I'm a UK investor focussing on high risk/high reward investments such as stocks and crypto. I send out weekly market roundups and share latest thoughts and progress updates on my journey to a £1,000,000 portfolio to help followers grow their portfolio.
Share
Risk On Investor Club: The End of Defined Benefit Pensions and Crypto Wallet Tracking
Published 8 months ago • 10 min read
Hi Investors!
Welcome back to another week of Market Movers, where I summarise the top headlines that attracted my attention this week to keep you up to speed with the markets and give you some light reading for the weekend.

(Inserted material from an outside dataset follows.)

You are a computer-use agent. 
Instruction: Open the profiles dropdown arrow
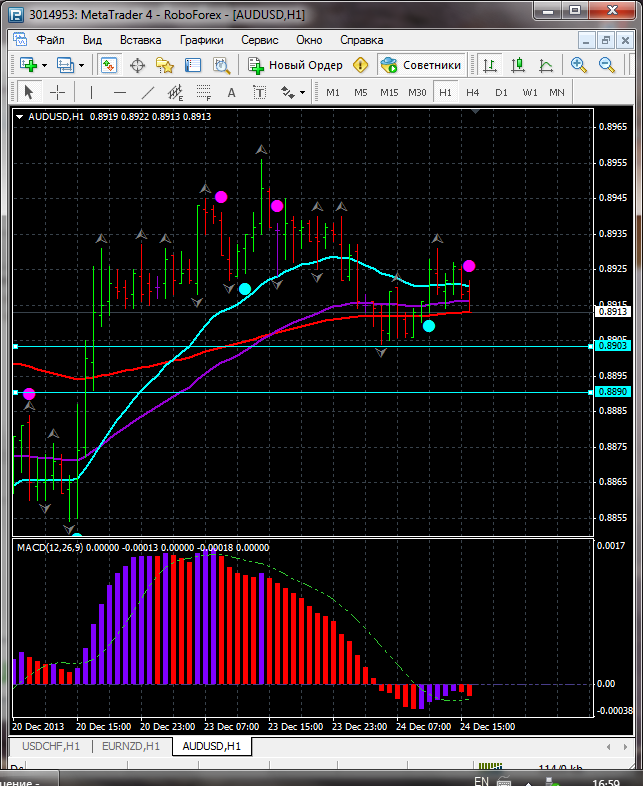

As usual, lets start with a look at the general markets, followed by the digital asset space.
Don't forget to check out the Risk On Investor resources page for access to the growing selection of calculators, tools and video guides to help you become a better investor. There is also more content posted frequently on the YouTube channel to keep you informed and entertained - you can also read back on previous newsletters if you're a new joiner to the investor club
Disclaimer - The opinions of the author in this newsletter should not be taken as financial advice. Any mention of investment products is not a recommendation to buy.
If you are looking for financial advice, please seek the services of an industry professional and do your own research.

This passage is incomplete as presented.